Fantasia swished her tail and meowed.
“Tuna Delight it is.”
Vanessa pulled the top off and served up Fantasia’s dinner, tossed the can, then turned her attention to her own supper needs. She opened the pantry door again and stared inside.
Plenty of cat food. She bought Fantasia’s food in bulk from a warehouse club, but she hadn’t made it to the grocery store for herself in weeks. She had a canister of whole-wheat pasta, sundried tomatoes and black olives. She could sauté some onions and garlic in olive oil and make a pasta toss. It would do.
While the onions caramelized, she poured herself a glass of red wine and wandered into the living room to pop Norah Jones into the CD player.
Soon the smell of simmering food, the sound of soft music and the taste of dry Merlot took the edge off the past week. Here it was Friday again. A week since she’d picked Tanner up at Emilio’s. And he’d been on her mind almost nonstop ever since.
Funny how that one reckless indiscretion had turned out to wreck her whole week. She still found it awfully coincidental that Tanner had shown up as the new head of security at the place where she worked. But other than catching a few glimpses of him around the hospital, Vanessa hadn’t seen Tanner much since that day in her office when he had rearranged her furniture.
Just thinking of how his muscular arms had strained at the sleeves of his shirt had her heart thumping. Gee, he did as much for a woman’s cardiovascular system as a good step aerobics class.
By the time the she’d eaten her pasta and finished up the wine and Norah had played her course, Vanessa was in the mood for something more hardcore. She browsed through her CD collection, her hand stopping when she happened upon a rock-and-roll album.
A blast from her very dangerous past.

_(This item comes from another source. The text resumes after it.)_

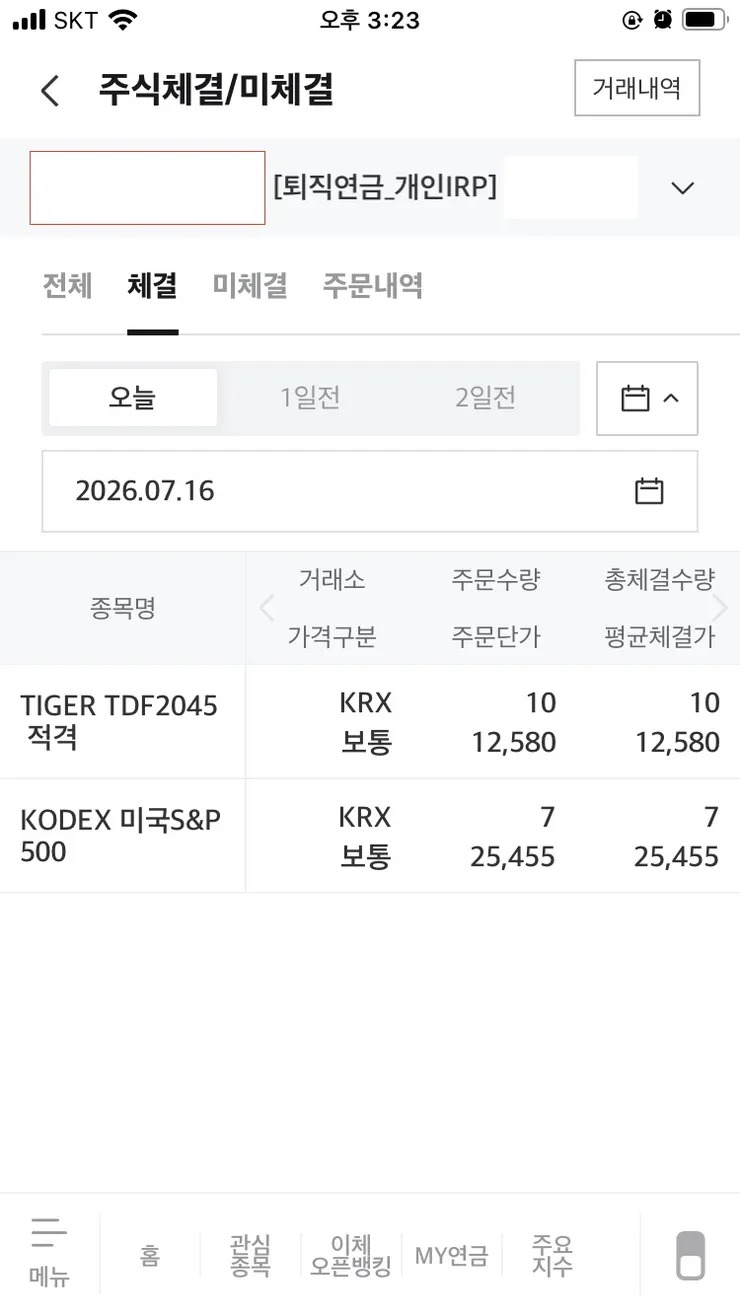The height and width of the screenshot is (1316, 740).
Task: Tap the back arrow icon
Action: pos(50,91)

Back before she was Vanessa. Back when she danced as Trudy Valdez.
“Honky Tonk Women” poured from the sound system. Fantasia appeared; the cat loved the Rolling Stones. Vanessa scooped her up and danced around the room, swaying her hips in time to the smoky beat.

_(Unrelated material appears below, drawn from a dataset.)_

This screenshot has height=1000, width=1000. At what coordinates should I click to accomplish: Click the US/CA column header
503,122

Then she heard a loud thumping sound like something falling downstairs, followed by a loud, masculine curse.
She set Fantasia on the floor, muted the music and tilted her head.
Another muffled curse.
Vanessa edged to the front room, peeked out into the twilight. A man sat on the front steps of the vacant condo next door. A busted-open packing crate lay in two pieces beside him. Pants, shirts, leather belts, work boots, tennis shoes and other belongings were scattered on the ground. She couldn’t make out his features in the dimness, but she noted he had blond hair and appeared to be holding pressure on his arm as if he’d cut himself.
The doctor in her reacted immediately. She jerked open the door, hurried across the lawn.
The man raised his head.
Vanessa halted.
Tanner Doyle.
What was he doing here?
Suspicion took hold of her, but then she saw he was bleeding quite freely around the fingers he had clamped around his left forearm. “Lock up your condo first, then come inside,” she said, motioning toward her house. “Let me see the damage you’ve done to yourself.”
Without a word, he stood and followed her, dripping blood along the way. She raced ahead, running into the kitchen, grabbing a dish towel and meeting him at the front door. She wrapped the towel around his arm and applied steady pressure.